Up through the line that contains "Task: Select the Hem column header", retype the entries exactly, beginning at the very first line.
-- Dataset excerpts follows --
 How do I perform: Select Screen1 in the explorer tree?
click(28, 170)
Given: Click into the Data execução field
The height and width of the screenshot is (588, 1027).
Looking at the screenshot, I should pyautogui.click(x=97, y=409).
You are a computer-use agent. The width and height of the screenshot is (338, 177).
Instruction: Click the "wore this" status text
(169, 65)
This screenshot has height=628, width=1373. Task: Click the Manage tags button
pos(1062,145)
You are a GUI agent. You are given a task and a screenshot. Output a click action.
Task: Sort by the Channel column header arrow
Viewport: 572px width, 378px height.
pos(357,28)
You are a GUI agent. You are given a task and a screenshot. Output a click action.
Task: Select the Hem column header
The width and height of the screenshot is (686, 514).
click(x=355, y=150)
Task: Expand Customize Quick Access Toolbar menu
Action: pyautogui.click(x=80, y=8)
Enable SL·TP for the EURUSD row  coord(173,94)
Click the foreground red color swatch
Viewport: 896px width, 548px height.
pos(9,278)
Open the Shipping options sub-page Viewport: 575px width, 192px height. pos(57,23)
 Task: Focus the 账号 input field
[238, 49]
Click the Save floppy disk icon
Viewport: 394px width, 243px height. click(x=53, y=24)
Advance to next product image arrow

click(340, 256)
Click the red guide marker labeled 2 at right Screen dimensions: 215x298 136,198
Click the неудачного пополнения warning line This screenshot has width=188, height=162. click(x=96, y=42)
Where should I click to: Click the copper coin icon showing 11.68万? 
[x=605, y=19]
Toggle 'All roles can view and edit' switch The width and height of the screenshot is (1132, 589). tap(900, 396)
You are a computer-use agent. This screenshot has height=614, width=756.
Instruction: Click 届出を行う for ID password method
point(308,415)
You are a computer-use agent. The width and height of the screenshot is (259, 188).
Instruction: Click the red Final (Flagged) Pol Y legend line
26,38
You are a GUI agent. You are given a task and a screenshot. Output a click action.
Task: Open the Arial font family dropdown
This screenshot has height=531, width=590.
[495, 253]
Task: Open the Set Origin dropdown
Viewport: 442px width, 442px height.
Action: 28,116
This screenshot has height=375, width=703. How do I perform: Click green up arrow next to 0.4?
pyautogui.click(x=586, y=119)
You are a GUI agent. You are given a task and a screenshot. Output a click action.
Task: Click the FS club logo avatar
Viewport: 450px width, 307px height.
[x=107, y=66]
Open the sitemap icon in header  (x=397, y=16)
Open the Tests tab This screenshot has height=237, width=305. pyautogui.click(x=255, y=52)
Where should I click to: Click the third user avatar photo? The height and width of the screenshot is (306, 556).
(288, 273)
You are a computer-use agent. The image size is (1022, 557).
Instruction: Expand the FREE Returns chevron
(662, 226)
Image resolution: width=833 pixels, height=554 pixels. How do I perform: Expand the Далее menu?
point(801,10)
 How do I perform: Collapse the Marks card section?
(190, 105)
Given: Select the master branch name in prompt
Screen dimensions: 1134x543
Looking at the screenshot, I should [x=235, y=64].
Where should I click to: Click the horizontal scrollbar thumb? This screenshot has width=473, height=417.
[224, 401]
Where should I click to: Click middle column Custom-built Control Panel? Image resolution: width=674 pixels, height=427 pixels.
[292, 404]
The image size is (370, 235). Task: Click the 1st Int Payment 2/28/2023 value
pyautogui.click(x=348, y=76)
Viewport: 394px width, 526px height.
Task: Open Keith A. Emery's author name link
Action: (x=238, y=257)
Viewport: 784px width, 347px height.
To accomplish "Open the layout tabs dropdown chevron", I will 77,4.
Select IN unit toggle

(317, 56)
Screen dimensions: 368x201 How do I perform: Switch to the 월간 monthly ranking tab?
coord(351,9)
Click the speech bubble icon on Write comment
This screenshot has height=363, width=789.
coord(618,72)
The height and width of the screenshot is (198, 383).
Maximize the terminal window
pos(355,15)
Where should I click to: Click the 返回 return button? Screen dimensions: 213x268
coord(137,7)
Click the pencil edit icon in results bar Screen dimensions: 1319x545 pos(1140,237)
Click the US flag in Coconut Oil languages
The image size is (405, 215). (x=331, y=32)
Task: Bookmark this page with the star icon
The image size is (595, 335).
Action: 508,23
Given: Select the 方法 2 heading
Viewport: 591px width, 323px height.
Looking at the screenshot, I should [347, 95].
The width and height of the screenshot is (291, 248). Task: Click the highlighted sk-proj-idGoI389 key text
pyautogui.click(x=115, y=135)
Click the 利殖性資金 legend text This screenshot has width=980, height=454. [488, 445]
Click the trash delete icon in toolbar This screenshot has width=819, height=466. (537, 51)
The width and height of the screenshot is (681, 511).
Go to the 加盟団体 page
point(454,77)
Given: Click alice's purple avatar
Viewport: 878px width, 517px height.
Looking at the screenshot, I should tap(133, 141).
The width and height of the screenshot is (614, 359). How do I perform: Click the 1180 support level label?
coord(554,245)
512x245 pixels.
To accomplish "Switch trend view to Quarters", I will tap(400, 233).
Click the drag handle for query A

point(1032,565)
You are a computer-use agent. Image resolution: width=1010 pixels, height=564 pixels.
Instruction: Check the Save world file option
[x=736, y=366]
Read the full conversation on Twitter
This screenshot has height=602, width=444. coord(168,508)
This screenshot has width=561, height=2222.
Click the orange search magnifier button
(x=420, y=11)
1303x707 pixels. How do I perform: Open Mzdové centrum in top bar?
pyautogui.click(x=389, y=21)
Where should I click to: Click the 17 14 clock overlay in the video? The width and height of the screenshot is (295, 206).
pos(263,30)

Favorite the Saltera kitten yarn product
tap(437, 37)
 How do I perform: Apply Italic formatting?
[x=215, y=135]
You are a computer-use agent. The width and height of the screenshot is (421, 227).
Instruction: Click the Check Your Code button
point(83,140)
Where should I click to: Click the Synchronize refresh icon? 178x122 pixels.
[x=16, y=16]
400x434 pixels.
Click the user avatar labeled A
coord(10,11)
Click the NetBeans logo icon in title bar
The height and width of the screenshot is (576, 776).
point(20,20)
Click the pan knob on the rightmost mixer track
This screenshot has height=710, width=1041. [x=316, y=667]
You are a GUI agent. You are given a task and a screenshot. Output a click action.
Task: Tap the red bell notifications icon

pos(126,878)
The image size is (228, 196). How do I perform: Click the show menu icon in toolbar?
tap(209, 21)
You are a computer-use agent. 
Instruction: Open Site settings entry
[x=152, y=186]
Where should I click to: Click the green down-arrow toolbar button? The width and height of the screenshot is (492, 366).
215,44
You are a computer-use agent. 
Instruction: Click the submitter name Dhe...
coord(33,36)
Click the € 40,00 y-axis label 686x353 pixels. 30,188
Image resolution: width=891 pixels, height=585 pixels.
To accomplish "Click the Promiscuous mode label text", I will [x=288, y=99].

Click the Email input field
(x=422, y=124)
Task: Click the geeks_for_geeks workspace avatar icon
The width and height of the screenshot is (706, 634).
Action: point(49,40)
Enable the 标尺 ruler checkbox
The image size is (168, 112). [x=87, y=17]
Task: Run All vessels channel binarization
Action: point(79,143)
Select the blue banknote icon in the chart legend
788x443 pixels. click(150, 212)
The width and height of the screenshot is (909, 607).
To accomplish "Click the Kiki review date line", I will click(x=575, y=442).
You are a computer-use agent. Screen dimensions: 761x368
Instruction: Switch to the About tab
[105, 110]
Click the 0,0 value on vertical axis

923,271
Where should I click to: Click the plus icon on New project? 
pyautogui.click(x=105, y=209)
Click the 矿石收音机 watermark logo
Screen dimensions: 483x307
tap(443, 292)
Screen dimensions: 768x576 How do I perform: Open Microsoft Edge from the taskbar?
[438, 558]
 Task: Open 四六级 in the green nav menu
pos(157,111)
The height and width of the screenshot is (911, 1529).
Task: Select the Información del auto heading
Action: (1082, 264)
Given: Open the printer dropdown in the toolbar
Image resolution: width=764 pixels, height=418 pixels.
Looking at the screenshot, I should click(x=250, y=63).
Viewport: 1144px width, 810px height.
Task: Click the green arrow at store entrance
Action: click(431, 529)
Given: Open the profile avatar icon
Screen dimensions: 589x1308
-- Dataset excerpts concluded --
- [The completed task]:
 How do I perform: Select Screen1 in the explorer tree?
click(28, 170)
Given: Click into the Data execução field
The height and width of the screenshot is (588, 1027).
Looking at the screenshot, I should pyautogui.click(x=97, y=409).
You are a computer-use agent. The width and height of the screenshot is (338, 177).
Instruction: Click the "wore this" status text
(169, 65)
This screenshot has height=628, width=1373. Task: Click the Manage tags button
pos(1062,145)
You are a GUI agent. You are given a task and a screenshot. Output a click action.
Task: Sort by the Channel column header arrow
Viewport: 572px width, 378px height.
pos(357,28)
You are a GUI agent. You are given a task and a screenshot. Output a click action.
Task: Select the Hem column header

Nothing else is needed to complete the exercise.